Aim of the task: Please render the records between the lines holding "Step 5. heading?" and "coord(57,152)", inclusive, as a Markdown table with the columns n and Line. Give each non-blank line its own row and leave out blank lines.

(Extracted records)

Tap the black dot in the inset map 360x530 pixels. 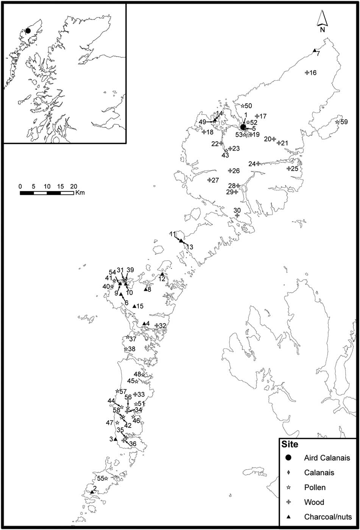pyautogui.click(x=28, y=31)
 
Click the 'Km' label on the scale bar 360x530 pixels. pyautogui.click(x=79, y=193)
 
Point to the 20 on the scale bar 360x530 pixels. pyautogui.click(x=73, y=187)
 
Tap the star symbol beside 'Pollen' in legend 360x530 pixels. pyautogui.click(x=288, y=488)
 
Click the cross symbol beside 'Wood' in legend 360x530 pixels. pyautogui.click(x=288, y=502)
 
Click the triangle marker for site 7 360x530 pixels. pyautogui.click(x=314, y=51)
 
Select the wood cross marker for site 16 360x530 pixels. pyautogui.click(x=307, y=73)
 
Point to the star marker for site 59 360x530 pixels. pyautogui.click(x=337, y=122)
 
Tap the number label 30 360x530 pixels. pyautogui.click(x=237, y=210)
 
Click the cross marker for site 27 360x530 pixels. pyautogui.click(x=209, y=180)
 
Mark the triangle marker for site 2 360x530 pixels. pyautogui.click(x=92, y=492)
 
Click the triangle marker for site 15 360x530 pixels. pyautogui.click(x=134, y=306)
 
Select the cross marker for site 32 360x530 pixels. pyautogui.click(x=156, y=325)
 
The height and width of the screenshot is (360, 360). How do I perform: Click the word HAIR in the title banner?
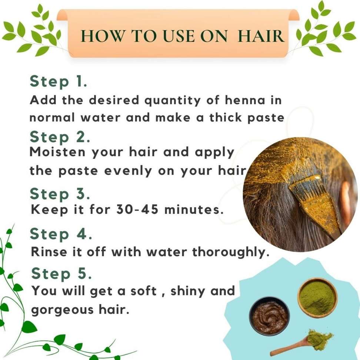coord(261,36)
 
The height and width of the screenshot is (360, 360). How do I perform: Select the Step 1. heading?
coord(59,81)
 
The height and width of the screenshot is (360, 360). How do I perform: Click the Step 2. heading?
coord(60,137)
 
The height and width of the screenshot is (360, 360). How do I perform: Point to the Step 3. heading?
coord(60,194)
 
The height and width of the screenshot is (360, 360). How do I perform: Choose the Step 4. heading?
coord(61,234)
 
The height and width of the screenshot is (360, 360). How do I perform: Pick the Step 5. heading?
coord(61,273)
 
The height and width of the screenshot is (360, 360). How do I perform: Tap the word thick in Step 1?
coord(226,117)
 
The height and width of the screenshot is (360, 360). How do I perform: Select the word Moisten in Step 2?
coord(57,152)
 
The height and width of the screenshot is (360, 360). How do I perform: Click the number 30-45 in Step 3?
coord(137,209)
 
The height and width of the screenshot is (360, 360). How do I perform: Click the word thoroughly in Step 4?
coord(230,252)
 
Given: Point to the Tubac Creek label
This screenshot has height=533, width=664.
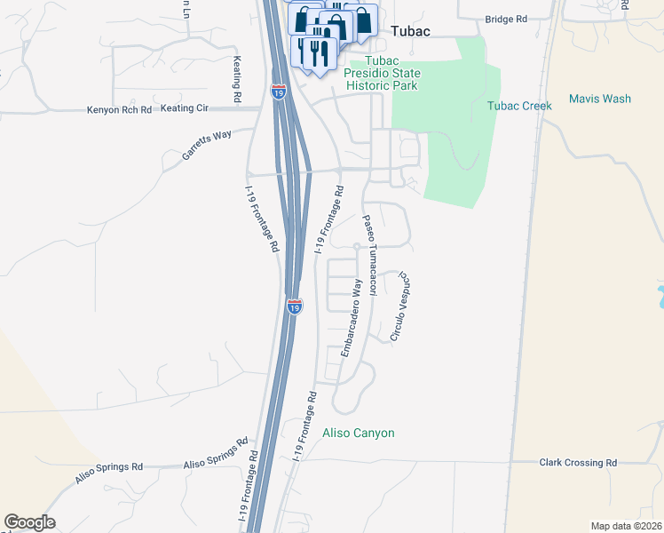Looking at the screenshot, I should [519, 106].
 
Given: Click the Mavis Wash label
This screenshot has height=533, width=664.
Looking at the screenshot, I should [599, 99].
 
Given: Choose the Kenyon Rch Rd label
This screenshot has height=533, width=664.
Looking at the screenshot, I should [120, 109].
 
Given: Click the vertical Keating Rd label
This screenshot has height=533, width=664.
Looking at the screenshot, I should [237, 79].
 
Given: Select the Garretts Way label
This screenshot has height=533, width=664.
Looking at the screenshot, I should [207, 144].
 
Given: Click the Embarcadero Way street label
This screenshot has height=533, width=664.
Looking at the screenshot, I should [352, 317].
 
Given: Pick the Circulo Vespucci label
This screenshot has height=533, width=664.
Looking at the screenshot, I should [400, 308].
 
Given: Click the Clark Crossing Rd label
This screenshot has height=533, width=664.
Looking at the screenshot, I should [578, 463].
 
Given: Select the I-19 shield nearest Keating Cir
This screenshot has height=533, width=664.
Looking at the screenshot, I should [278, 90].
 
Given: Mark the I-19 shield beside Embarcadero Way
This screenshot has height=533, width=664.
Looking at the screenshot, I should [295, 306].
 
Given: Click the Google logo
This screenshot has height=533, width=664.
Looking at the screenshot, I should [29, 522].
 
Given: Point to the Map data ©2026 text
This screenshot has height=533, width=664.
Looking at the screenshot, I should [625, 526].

Response:
| n | Line |
|---|---|
| 1 | The height and width of the screenshot is (360, 360). How do I perform: Pick the Step 5. heading? |
| 2 | coord(61,273) |
| 3 | The height and width of the screenshot is (360, 360). How do I perform: Tap the word thick in Step 1? |
| 4 | coord(226,117) |
| 5 | The height and width of the screenshot is (360, 360). How do I perform: Select the word Moisten in Step 2? |
| 6 | coord(57,152) |